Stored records
______

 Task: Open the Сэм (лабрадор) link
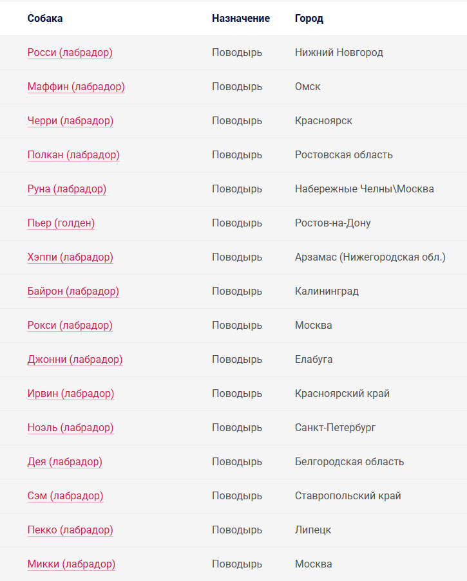65,496

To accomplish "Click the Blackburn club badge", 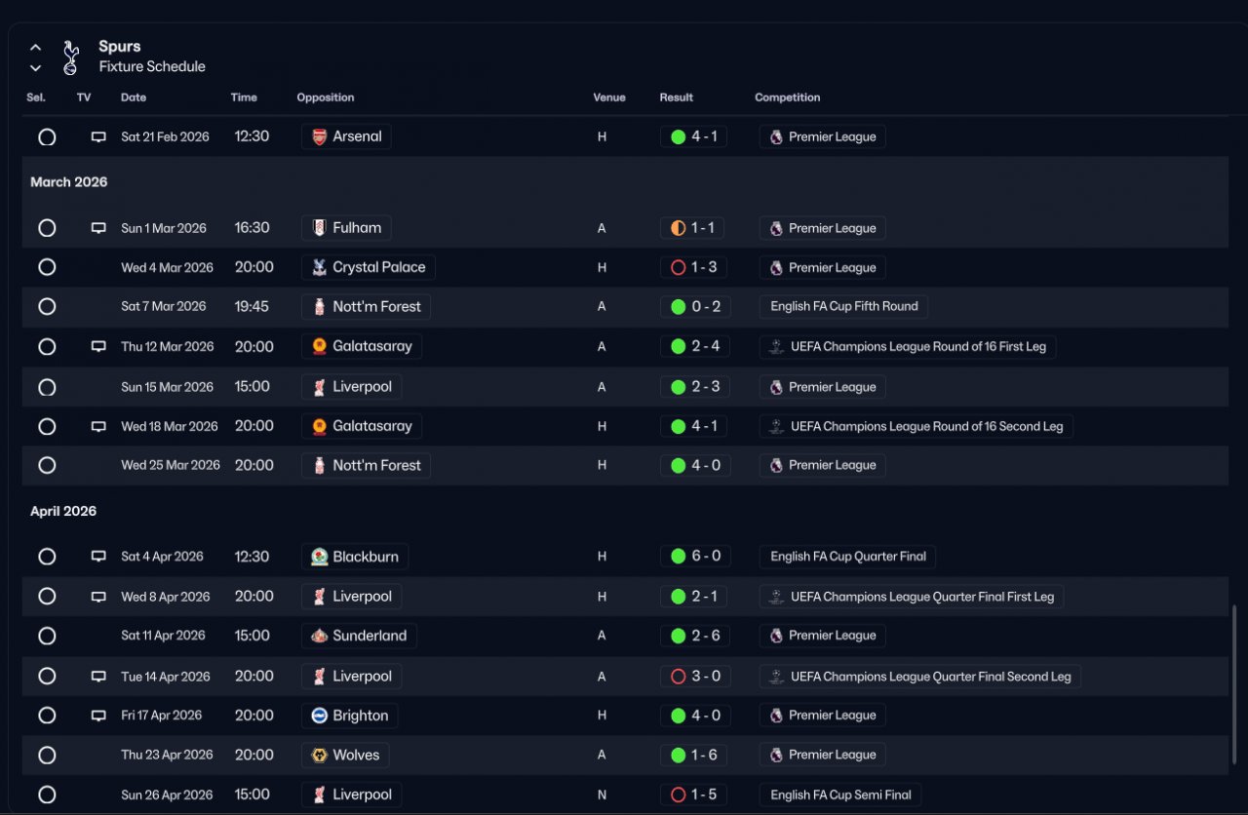I will 319,557.
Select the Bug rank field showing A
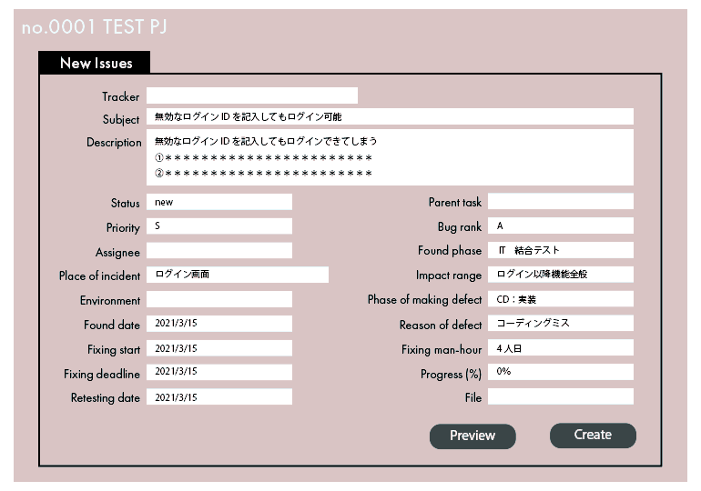The image size is (701, 491). pyautogui.click(x=560, y=226)
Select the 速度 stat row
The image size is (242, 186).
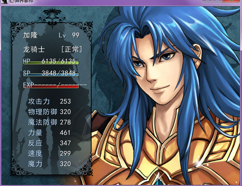coord(50,154)
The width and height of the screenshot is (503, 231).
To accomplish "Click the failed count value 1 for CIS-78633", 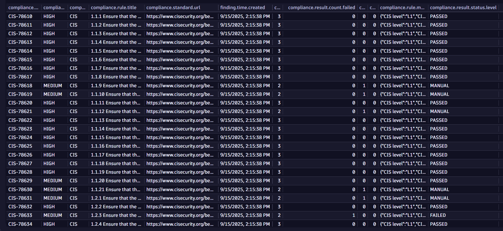I will point(353,215).
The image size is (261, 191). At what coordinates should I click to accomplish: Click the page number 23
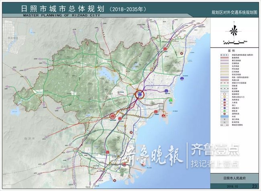coord(254,186)

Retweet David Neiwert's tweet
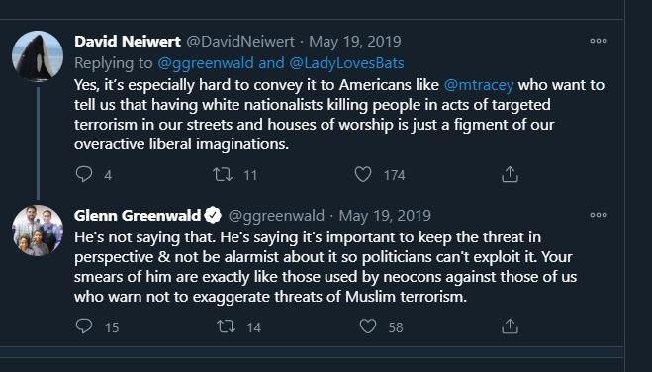(223, 174)
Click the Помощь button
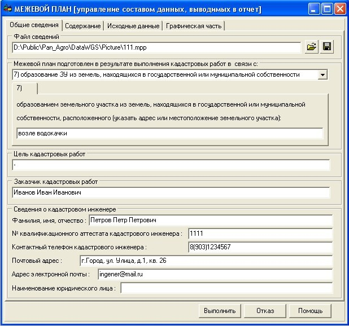The width and height of the screenshot is (349, 326). (310, 311)
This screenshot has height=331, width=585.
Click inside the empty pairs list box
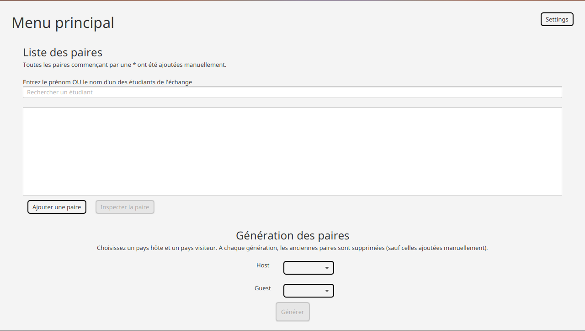[292, 151]
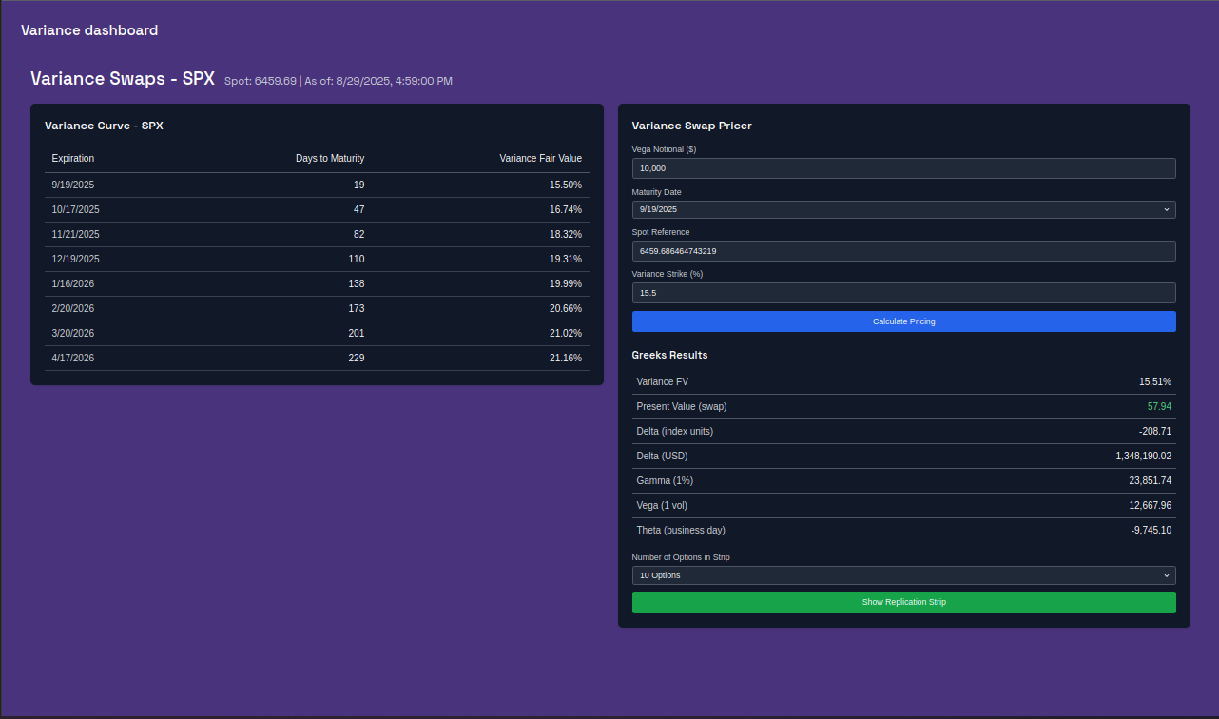Pick the 1/16/2026 expiration row
Screen dimensions: 1219x719
coord(317,283)
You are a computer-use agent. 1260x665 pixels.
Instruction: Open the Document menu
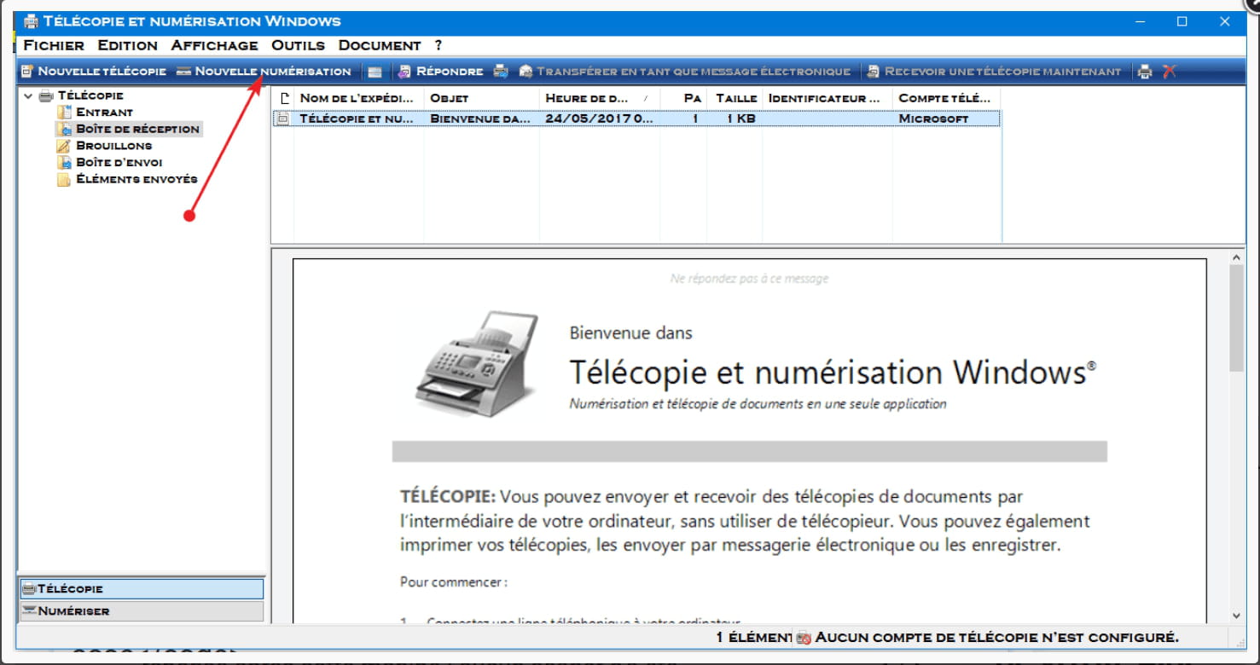[380, 45]
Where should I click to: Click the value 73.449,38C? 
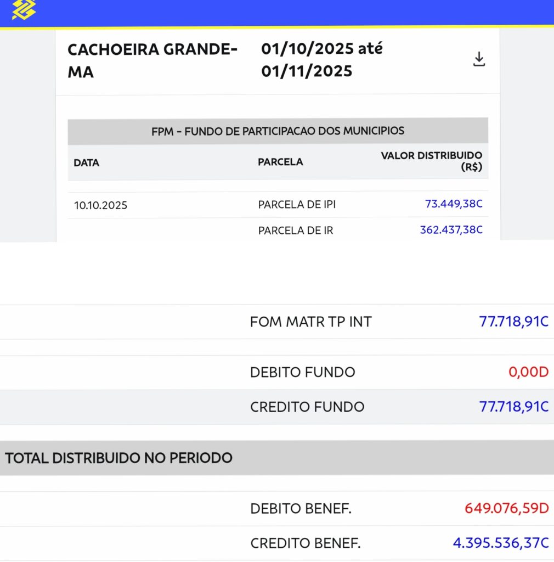(454, 204)
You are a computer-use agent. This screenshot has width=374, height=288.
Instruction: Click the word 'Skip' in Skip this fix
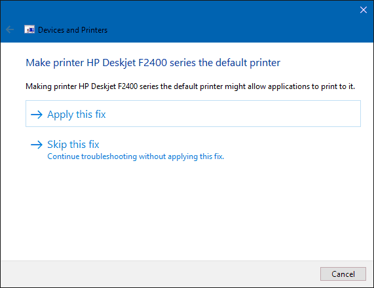tap(57, 145)

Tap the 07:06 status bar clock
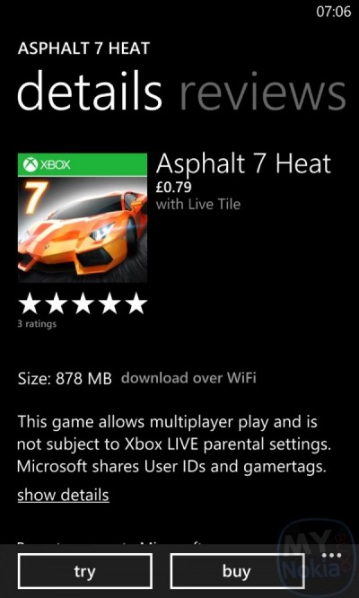point(334,12)

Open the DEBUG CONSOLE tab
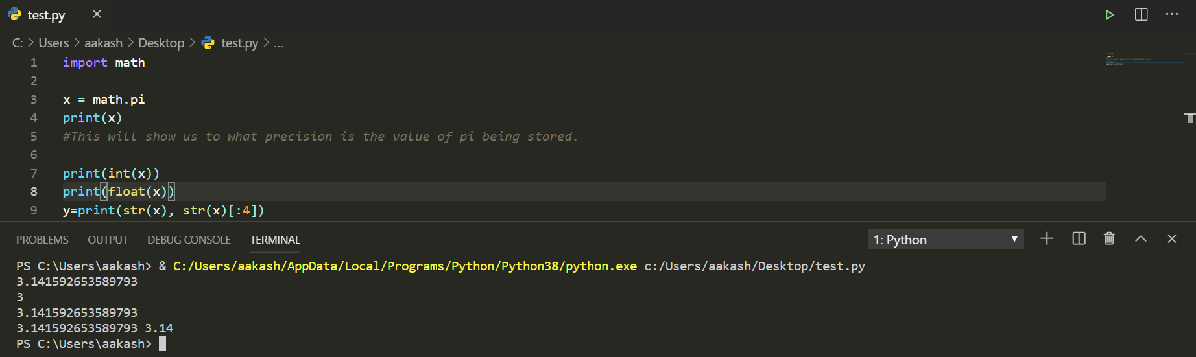[189, 240]
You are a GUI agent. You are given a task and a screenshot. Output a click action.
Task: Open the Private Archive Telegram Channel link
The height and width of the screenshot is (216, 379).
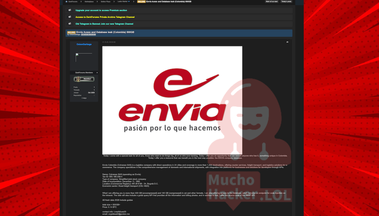tap(105, 17)
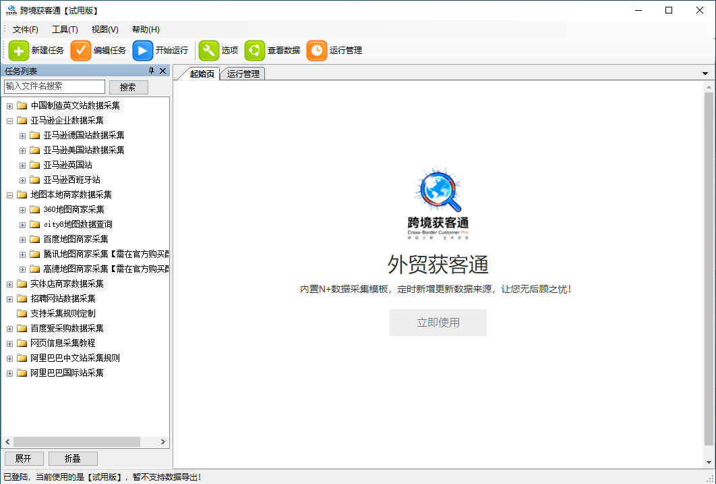This screenshot has width=716, height=484.
Task: Open the tab list dropdown arrow
Action: point(705,74)
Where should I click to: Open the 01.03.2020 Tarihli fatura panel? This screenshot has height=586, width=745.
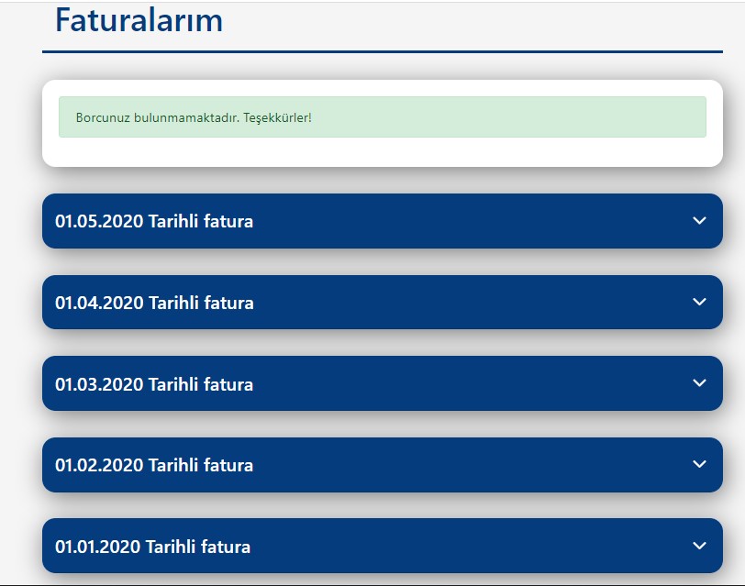point(383,383)
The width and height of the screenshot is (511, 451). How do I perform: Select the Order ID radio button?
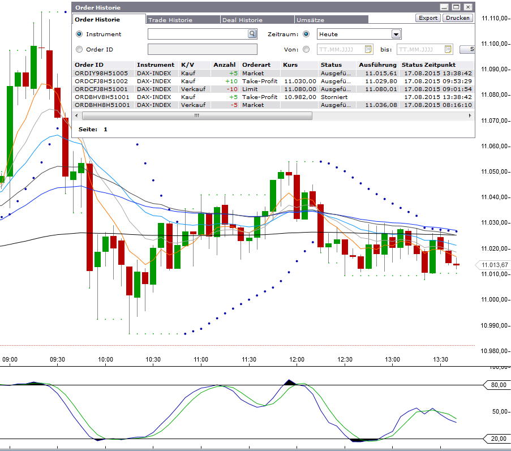79,49
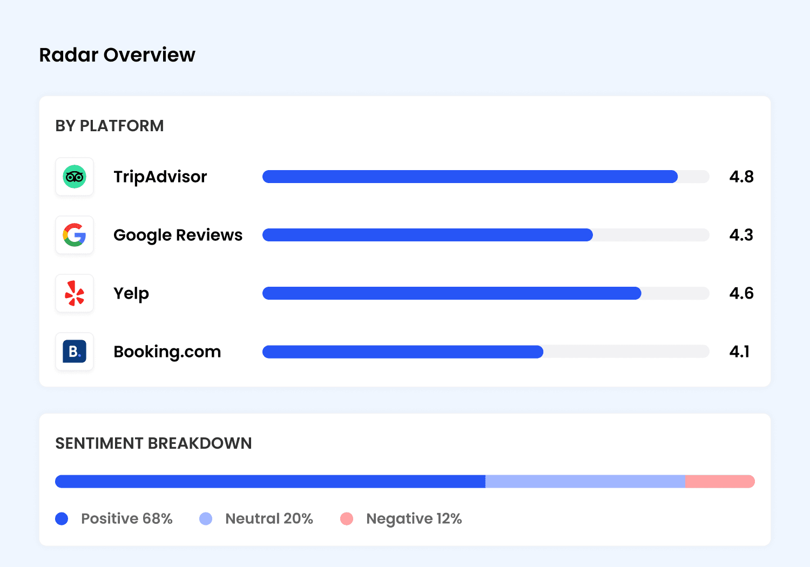Image resolution: width=810 pixels, height=567 pixels.
Task: Click the Yelp burst icon
Action: pyautogui.click(x=75, y=293)
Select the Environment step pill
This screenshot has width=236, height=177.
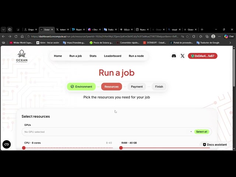pos(81,87)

______

#### [WHAT IS EXPECTED]
If a line of the records includes the string "computer", copy it out.

#### [ANSWER SPACE]
You are a computer-use agent. 1260x665 pixels.
You are a computer-use agent. This screenshot has width=374, height=288.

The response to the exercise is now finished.